MultiMarkdown 3.0b4 Released - Major Update

02/14/2011 19:58:01

MultiMarkdown 3.0b4 is a major upgrade:

  • Found and fixed a step in the parser (under HeadingSection) that was slowing down the program on longer documents by orders of magnitude — thanks to Ioa for prompting the search. My 7000+ line test document takes approx 0.150 seconds to convert to XHTML with peg-markdown, and 0.290 seconds with peg-multimarkdown. By comparison, the perl version of MMD takes approximately 8.3 seconds. Running XSLT takes additional time, so the speed difference when converting to LaTeX would be even more pronounced! There may be additional speed benefits to be squeezed out of code optimization, but I’m not sure it’s worth the effort right now as these benefits would likely be minimal at this point.

  • John MacFarlane fixed a bug in list edge cases discovered by a MMD user — that fix is incorporated, as well as a speed-up in HTML processing per his release notes.

  • Metadata that is exported to LaTeX and includes “space-space-newline” as a marker for a line break is now processed so that things like multi-line addresses for letters are properly handled.

  • italics are now handled with \emph{} in LaTeX

  • memoir and “regular” latex modes now output the same logical division levels for h1, h2, etc. (i.e. part, chapter, section, subsection, subsubsection, paragraph, subparagraph), The subparagraph option for h7 will only appear when converting directly from MMD to LaTeX, since no <h7> exists in XHTML. beamer mode uses a different set of divisions.

  • The peg-multimarkdown source repository now includes the documentation wiki, the sample gallery, support files, and test suite as submodules. They can therefore be downloaded separately as well since they exist as their own repositories. The update_submodules shell script will update them all automatically (on Mac or *nix systems).

  • The LaTeX support files now include a functioning version of the manuscript setup so that you can create pdf’s using the “standard” novel manuscript format. This includes some examples of using LaTeX code to replace what used to be done with XSLT processing. My goal is that most of what was done using XSLT with MMD 2.0 can be done with pure LaTeX in MMD 3.0. Naturally, anyone who used XSLT to customize XHTML output will still need to use that approach.

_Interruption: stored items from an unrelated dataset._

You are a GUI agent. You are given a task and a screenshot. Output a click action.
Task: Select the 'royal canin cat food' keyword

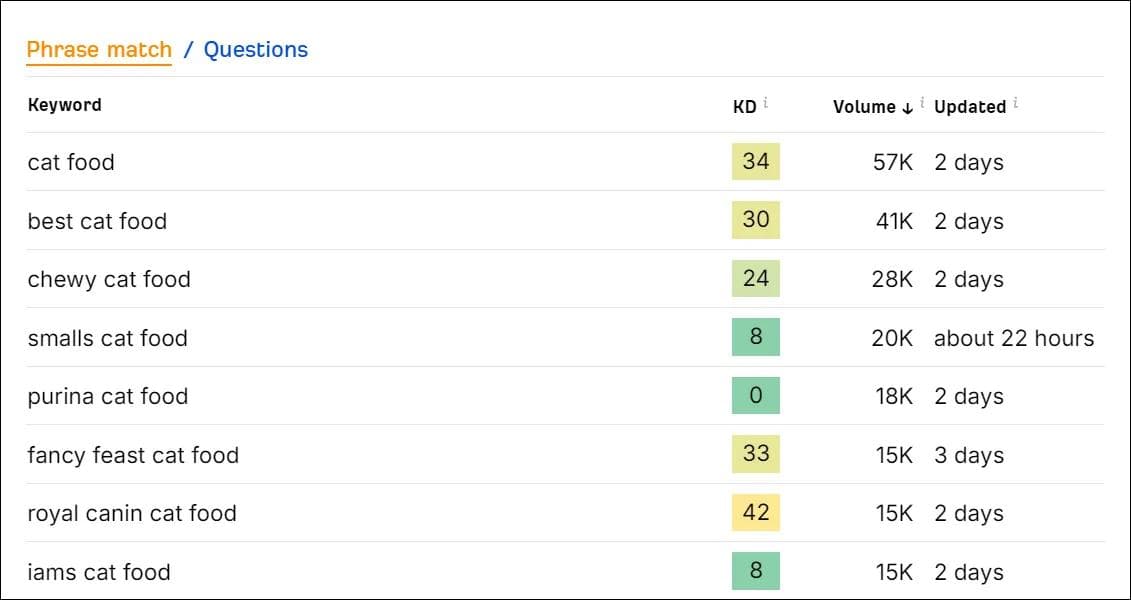click(x=132, y=513)
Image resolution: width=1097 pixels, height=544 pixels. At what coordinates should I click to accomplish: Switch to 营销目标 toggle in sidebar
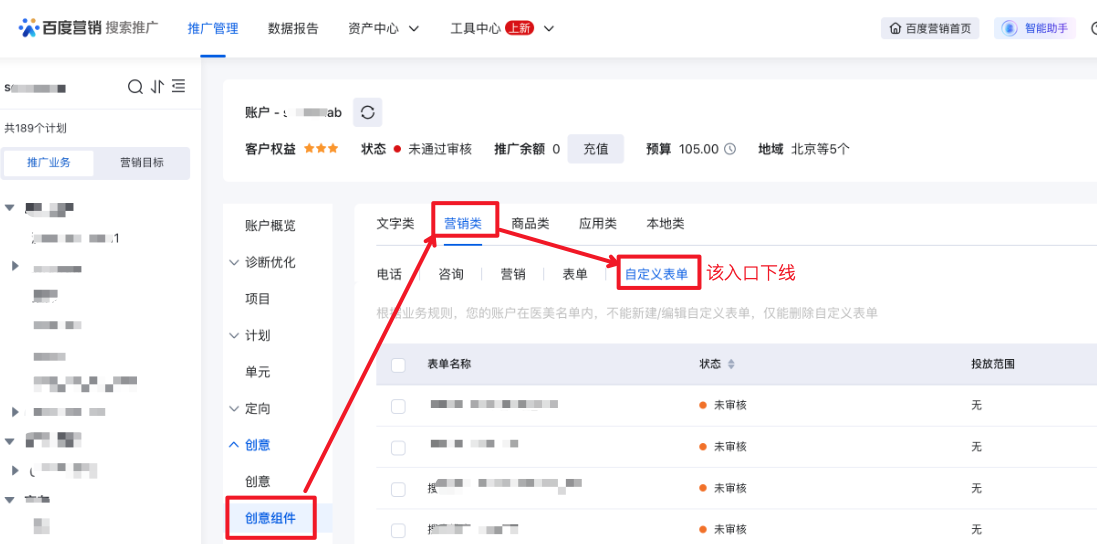142,162
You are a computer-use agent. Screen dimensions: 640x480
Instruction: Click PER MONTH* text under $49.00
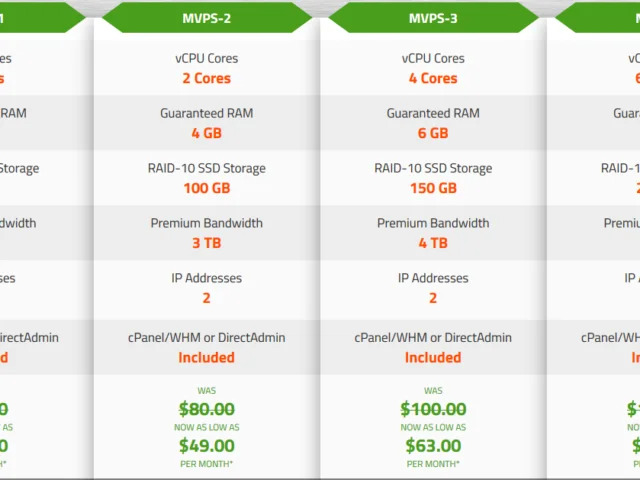[207, 464]
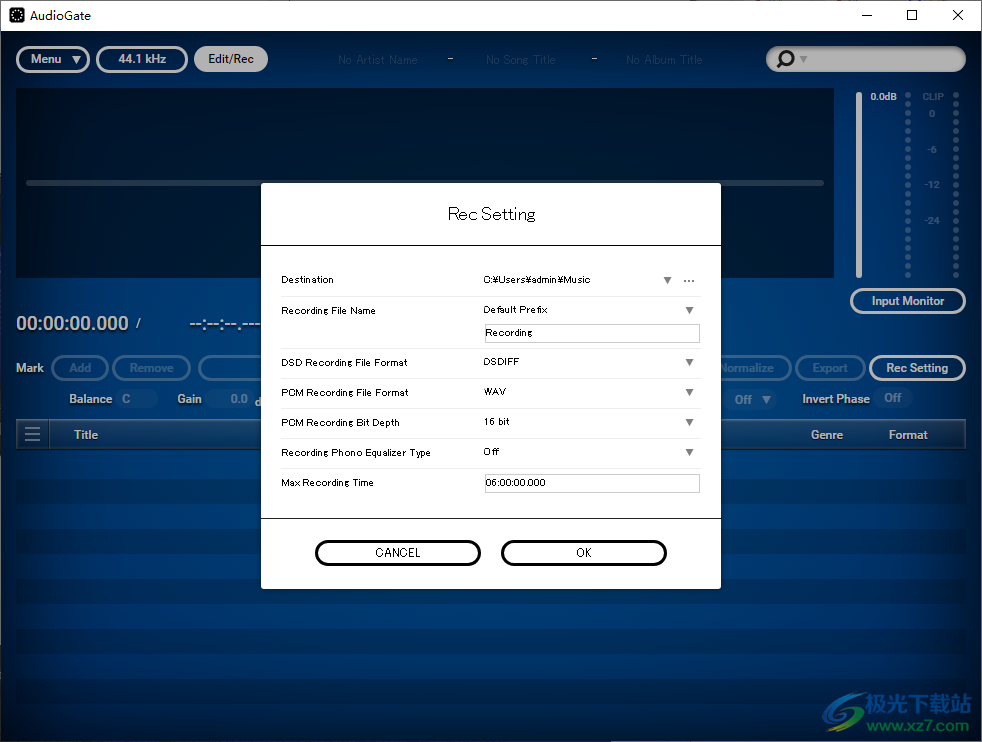Toggle the Edit/Rec mode button
Viewport: 982px width, 742px height.
(231, 60)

  • The MultiMarkdown-Gallery (included as samples in the source repo) has been updated so that everything works with MMD 3.0. I have included the source text, the “correct” LaTeX output, and the “correct” PDF so that you can verify everything on your system is working appropriately.

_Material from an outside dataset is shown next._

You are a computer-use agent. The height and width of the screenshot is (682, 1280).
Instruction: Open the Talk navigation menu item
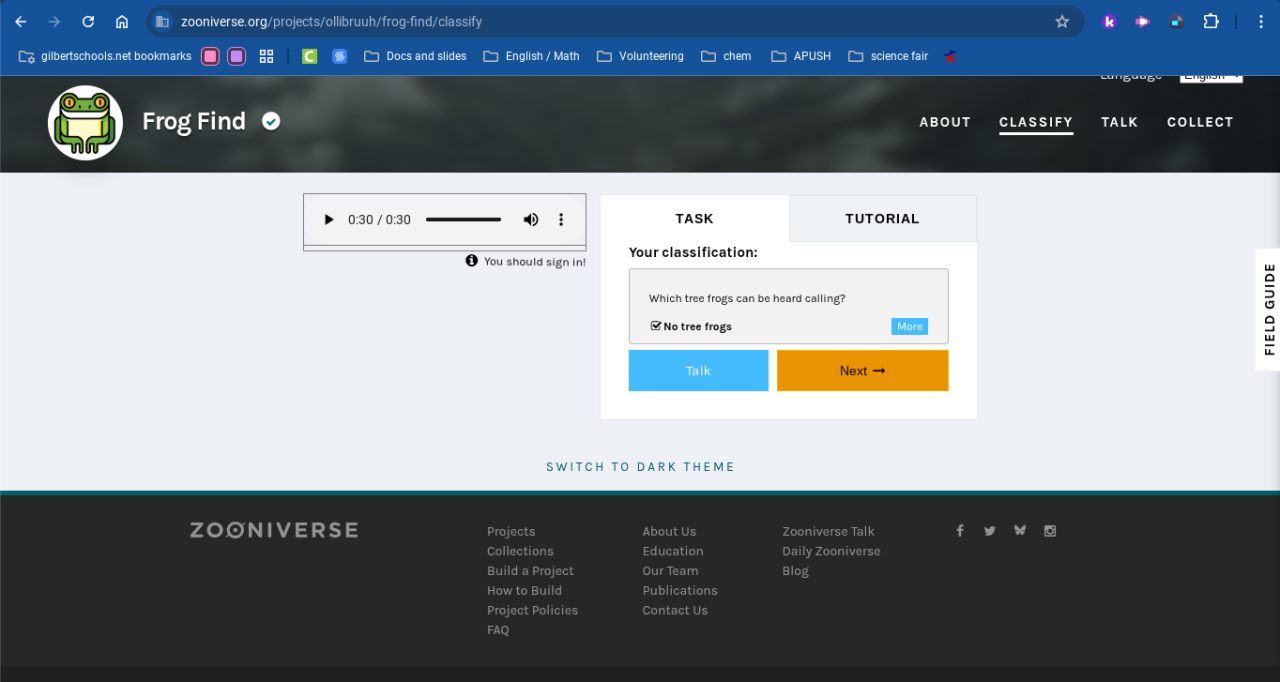(1119, 122)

  • Mac users can now install Platypus and use the make drop command to build drag and drop apps, or they can be downloaded from the downloads page. These will run multimarkdown -b or multimarkdown -t latex -b on files dropped on them. Similar approaches can be used to make other drag and drop apps as required.

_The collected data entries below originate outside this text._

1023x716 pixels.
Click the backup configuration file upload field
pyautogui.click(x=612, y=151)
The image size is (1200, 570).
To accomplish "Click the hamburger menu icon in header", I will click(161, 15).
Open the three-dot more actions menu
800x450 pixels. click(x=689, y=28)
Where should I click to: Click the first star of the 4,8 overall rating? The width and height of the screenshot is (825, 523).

I think I’m getting close to being able to finalize 3.0. Things left to be accomplished:

  • Finish updating User’s Guide for 3.0 (thanks to etherealmind for contributing to the wiki!)

  • Improve Windows installer (I have received a submission of a true installer that I need to test out, but should make things much better for Windows users — more to come!)

Things that likely won’t be included in 3.0, but may appear in the future:

  • I am considering using libxslt to build in support for XSLT processing to the binary. Not sure about this, versus just including the xsltproc binary in the installer for Windows users.

  • I have begun working on ODF support for MMD 3. It’s in very early stages, but the basics shouldn’t be too hard. For now, will need to use MMD 3 to create the content.xml file, and then you can zip the template directory to create an .odt file (which is a zipfile). I have a working minimalist template that is used, as well as a shell script that zips the folder for you into a file that can be opened in LibreOffice, OpenOffice, etc. This might be finished in time for 3.0, but if not I hope to have it ready fairly soon. This will likely become the official way to create an RTF file moving forward since OpenDocument can easily be converted.